I may be completely off-base, and would be happy to be proved wrong, but I believe you are veering close to problems that are reputedly intractable. Namely, to simplify your simplest example even further, suppose $X$ consists of two commuting matrices $a, b$. Then you're asking about the classification of such pairs up to the action $g(a,b)=(gag^{-1}, gbg^{-1})$ of $\mathrm{GL}(n)$. Now, quoting Math Reviews:

In representation theory, a classification problem is called wild if it contains the problem of classifying pairs of matrices up to simultaneous similarity. It is known [see, for example, P. Gabriel; I. M. Gelʹfand and V. A. Ponomarev] that this problem contains that of classifying representations of an arbitrary quiver.

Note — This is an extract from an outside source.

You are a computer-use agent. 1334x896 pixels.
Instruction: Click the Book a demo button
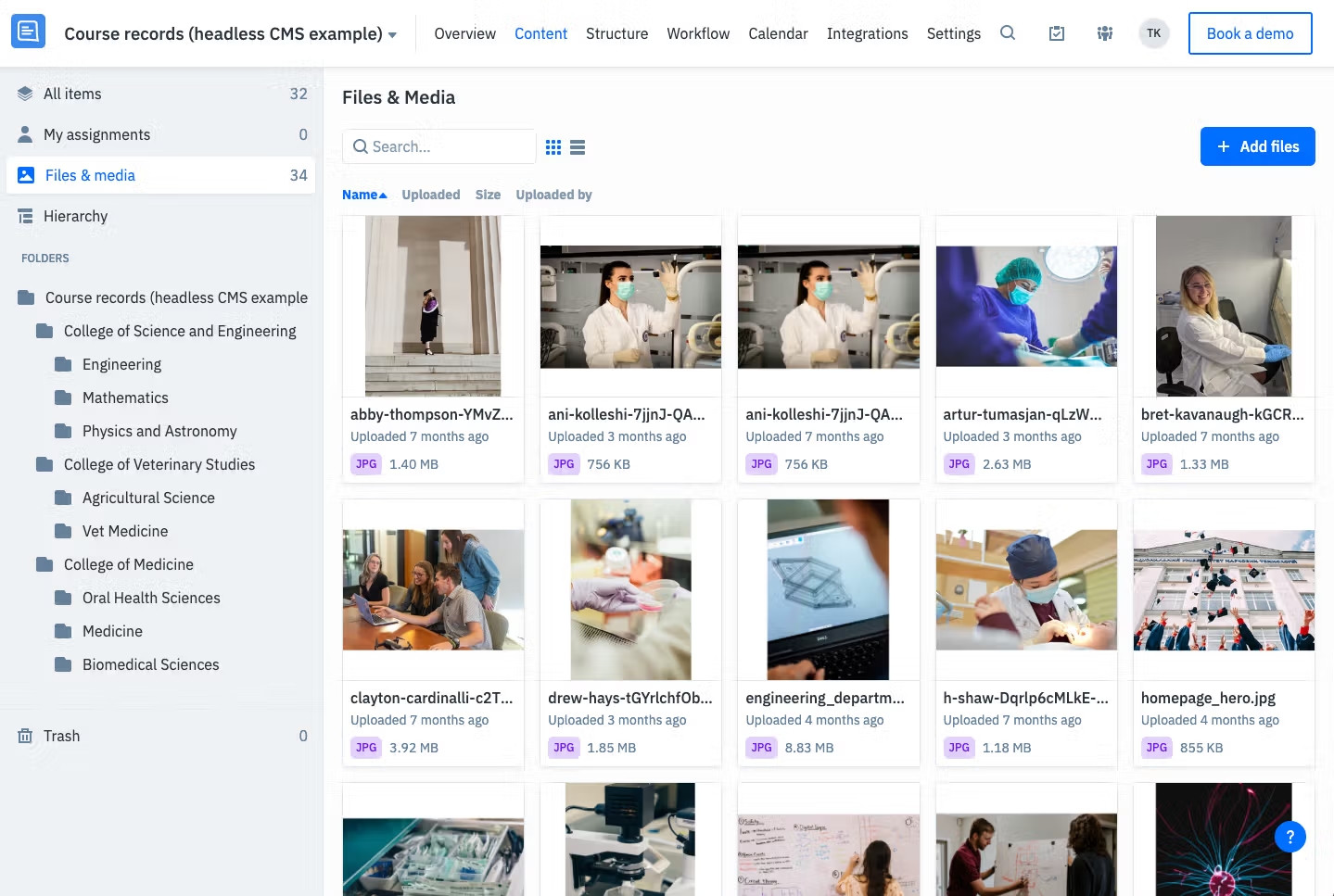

I believe it was Gel'fand who made the above the definition of a wild, i.e. "intractable" problem. His above-cited paper with Ponomarev starts:

There is extensive literature devoted to the problem of the canonical form of a pair of commuting linear transformations $a$ and $b$ in a finite-dimensional space relative to the transformations $a'=cac^{-1}$ and $b'=cbc^{-1}$, where $c$ is a non-singular linear transformation. We will show that attempts of direct determination of the canonical form do not make sense. Namely, the solution of this problem would imply the solution of the problem of classifying any finite number of arbitrary non-commuting linear transformations.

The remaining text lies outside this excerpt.